Sunday, June 11, 2006

Coming of the White Man to Maya Land!

Source: Schele, Linda and Freidel, David. A Forest of Kings: The Untold Story of the Ancient Maya. New York: William Morrow and Company, Inc., 1990.

Adapted from pages 377-379, high lighted hither and yon.

"Naum-Pat, Halach Uinic (true human), felt the gentle waves of the dark, glittering sea lap against his feet as he watched the strange canoes bob against the stars. They were vast floating palaces really. Lit from within with lamps and torches, their tall masts and rigging graced the cool moonlight of Lady Ix-Chel.

"Mother of all, he whispered to himself, where did these foul-smelling barbarians come from?

"He sighed in astonishment and worry. He had been a seaman all his life. Like his people a thousand years before him, he had plied the deep blue waters and treacherous shallows in great canoes, laden with honey, salt, slaves, chocolate -- treasure of all kinds. He had fought enemies upon its rolling surface; he had ridden out the great storms that graced its shores. The sea was his, world of his ancestors, great and dangerous and rich in prescious, holy things.

"Now it had vomited up this monstrosity -- a canoe that was a house. The light-skinned barbarians wielded great power, no doubt about it. A shiver ran up his spine. They would be worse and more dangerous than the Aztec pochteca -- those dangerous merchants from the west who were extending the Mexica empire toward the ancient lands of the true people.

"On the temple mountain yesterday,

that old fool of a priest had addressed these new strangers as if they were gods.

"He had blown incense on them only a moment before they pushed him aside and entered the sanctuary. After defiling and smashing the sacred images of the gods, they had opened the bundles and handled the holy objects of the ancestors, taking those made of sun-excrement -- the yellow metal the foreigners coveted.

"Worse than looting the temple -- other pirates had done that -- these men had raised up the World Tree in the form of a wooden cross. They had opened a book -- small, black, and poorly painted, but still a book -- and read from it in their unutterable tongue.
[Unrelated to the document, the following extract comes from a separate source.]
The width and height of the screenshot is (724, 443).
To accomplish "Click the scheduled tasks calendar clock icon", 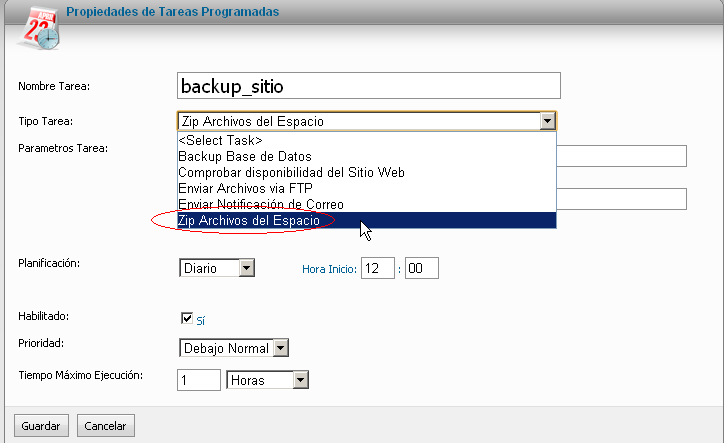I will (x=40, y=29).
The chilan, his city's prophet and interpreter of the gods, had watched from the crowd at the base of the temple, shaking his head in fear and wonder.

"Naum-Pat shuddered with horror of the memory of what the strangers had done. As he did so, the words of the famous prophecy of the Chilam Balam went through his head.
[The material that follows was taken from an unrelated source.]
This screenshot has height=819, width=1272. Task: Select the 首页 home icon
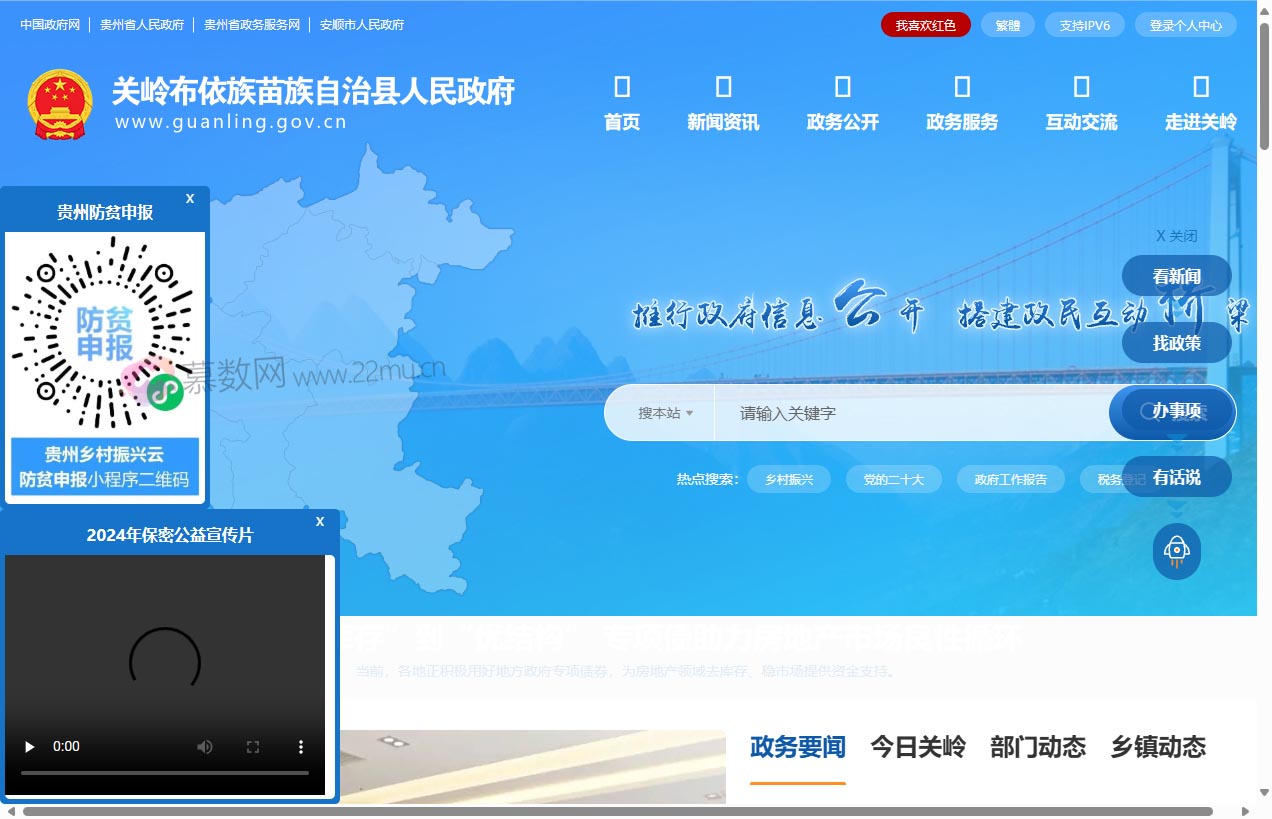[620, 88]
"Naum-Pat had watched in stunned disbelief as the strangers threw down the kulche', in the Holy House, and put the wooden Tree in its place.
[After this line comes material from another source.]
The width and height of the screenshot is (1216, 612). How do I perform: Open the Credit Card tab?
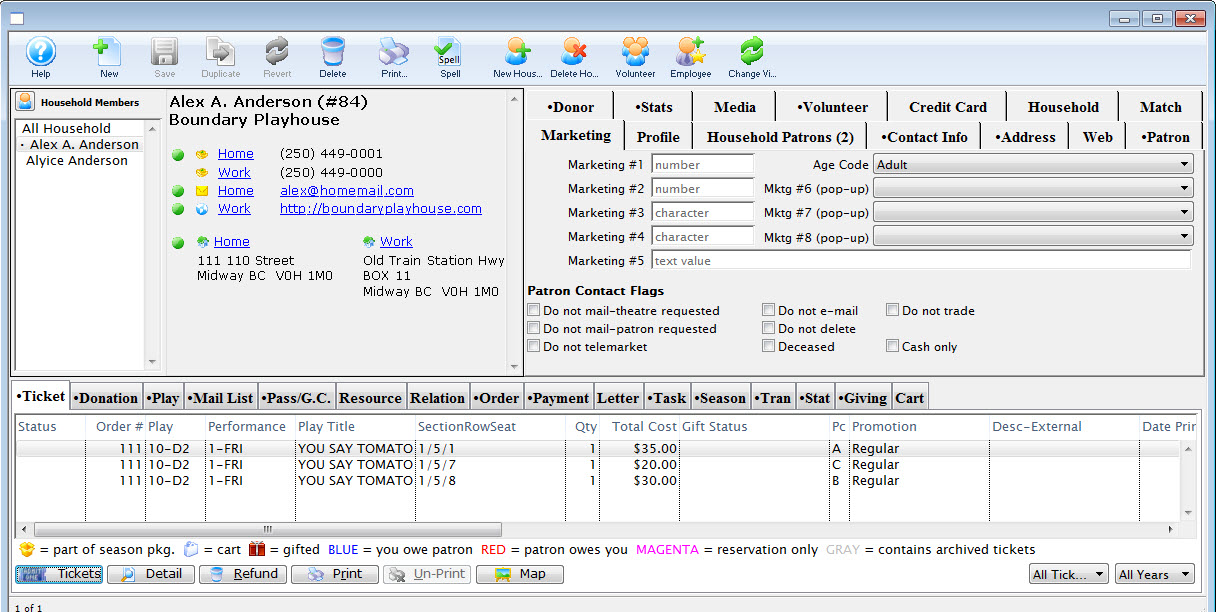pos(947,107)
"Like the chilan, Naum-Pat had seen the raising of the Tree as a powerful portent, but somehow the strangers' black book had frightened him more. In all the world, only real human beings, only Maya, had books. Others, like the Mexica, had pictures of course, but not the written word of ancestors and heroes, not the prophecies of the star companions.

Books were records of the past, they were the truth, the guide to the cycles.

"The strangers' metal knifes were powerful weapons, but many weapons of the Maya could kill just as efficiently. It was the books that Naum-Pat feared, for with the books came true knowledge, knowledge that could vanquish his people's present and capture their future.

"He had planned a feast for them tomorrow in the council hall and would treat them distantly, yet with dignity. But what of the future? As Naum-Pat turned his back to the quiet beach and headed home, his thoughts turned to his children."

Page 495:

Chilam Balam -- "The last great Maya prophet: chilam, 'interpreter [of the gods],' and balam, 'jaguar.' which was probably his family name. Roys (1967:3 and 182-187) suggested that Chilam Balam lived during the last decades of the fifteenth century or perhaps during the first part of the sixteenth century and that his lasting fame came from his foretelling the appearance of strangers from the east who would establish a new religion."